JDR Head ShotWASHINGTON, D.C.—I want to thank Senator Klobuchar for holding this important hearing today.  The need for investment in the skills of the American worker is as great as ever.

Unfortunately, U.S. investment in workforce development lags far behind our global competitors.  The U.S. spends only .04 percent of its gross domestic product on job training, ranking 21st out of 25 OECD countries. 

Even today, as our unemployment rate sits above 8 percent, we still have hundreds of thousands of skilled, and well-paying jobs that go unfilled.
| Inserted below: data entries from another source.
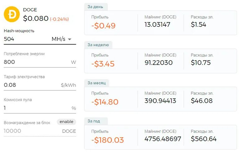Screen dimensions: 241x153
Task: Select the За год tab label
Action: [94, 121]
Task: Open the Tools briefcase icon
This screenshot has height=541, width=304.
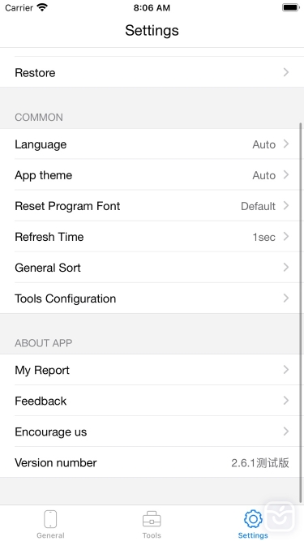Action: [152, 519]
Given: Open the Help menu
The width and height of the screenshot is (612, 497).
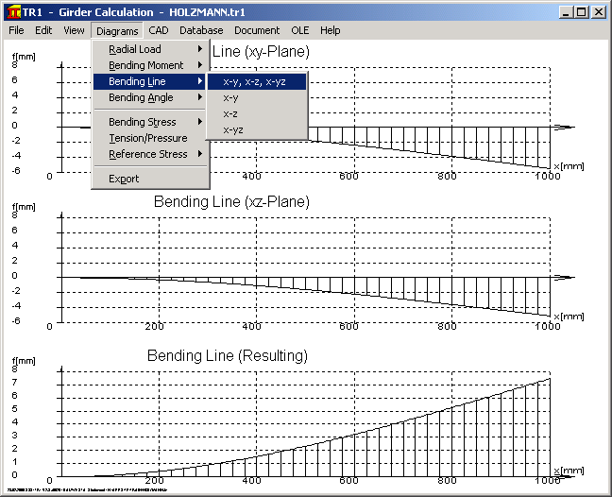Looking at the screenshot, I should coord(331,30).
We should never have these two problems at the same time.

In the face of these challenges, America’s workers must receive the training necessary to gain the skills that industry demands.  With the right training programs in place, we will be able to fill the jobs that we have and prepare for the jobs that will keep us competitive for years to come. 

That’s why I’m holding a discussion in my home state of West Virginia this Friday on this very issue – how to meet the demands of an evolving workforce. It will take seamless collaboration among all levels of education – K-12 through college – and deliberate coordination with in-demand industries. 

I hear from employers – good employers – in West Virginia all the time who have job openings. They have opportunities. But they can’t find workers with the precise skill sets they need. In today’s recuperating economy, we simply can’t afford to not address this gap.

In the 1920s, the U.S. promised every American a high school education.  In the 1950s and 60s, the GI bill provided millions of returning soldiers access to vocational training or college education.  Today, we can harness the vast infrastructure that we already have in place to make sure that educational pathways meet the full range of skills needed by businesses.

One area of the economy that I’m particularly concerned about is the manufacturing sector and the manufacturing workforce.    

When manufacturing is booming, it spreads economic benefits far beyond manufacturing itself.  For instance, every manufacturing job is said to support as many as four other jobs. Where there are factories, there are suppliers. Where there are suppliers, there’s a supply chain of producers –and more workers. And where there are workers, there are restaurants, cultural establishments, and stores to sustain and entertain them. 

Yet, despite this attention and the importance of this industry to our economy, manufacturers face significant employment challenges.

Study after study reveals that manufacturing employers are unable to find individuals with the skills to perform their jobs.  As a result, it is said that over 600,000 jobs remain open today in manufacturing.   

While I understand that this “gap” in employment is due in part to a large retiring workforce, I also know that we have not done a good enough job to train workers and engage students in manufacturing careers.

Manufacturers tell us that they struggle to attract new talent because of negative perceptions of their industry as “dirty, dark and dangerous.” 

We need to overcome this perception.  Let’s pull back the curtain and show manufacturing for what it really is – the engine of innovation and high-tech research and development in this country.

And, as manufacturers innovate and develop more complex processes, they will need more educated and skilled workers. 

Today, I want to hear from our witnesses about what can be done to fill good-paying jobs in our manufacturing sector.  

Our citizens are the best in the world at innovation, and our workers are some of the best-educated and hardest-working in the world, but if they do not receive the training that employers need, our jobs crisis will only continue to grow.  

I look forward to today’s testimony and discussion.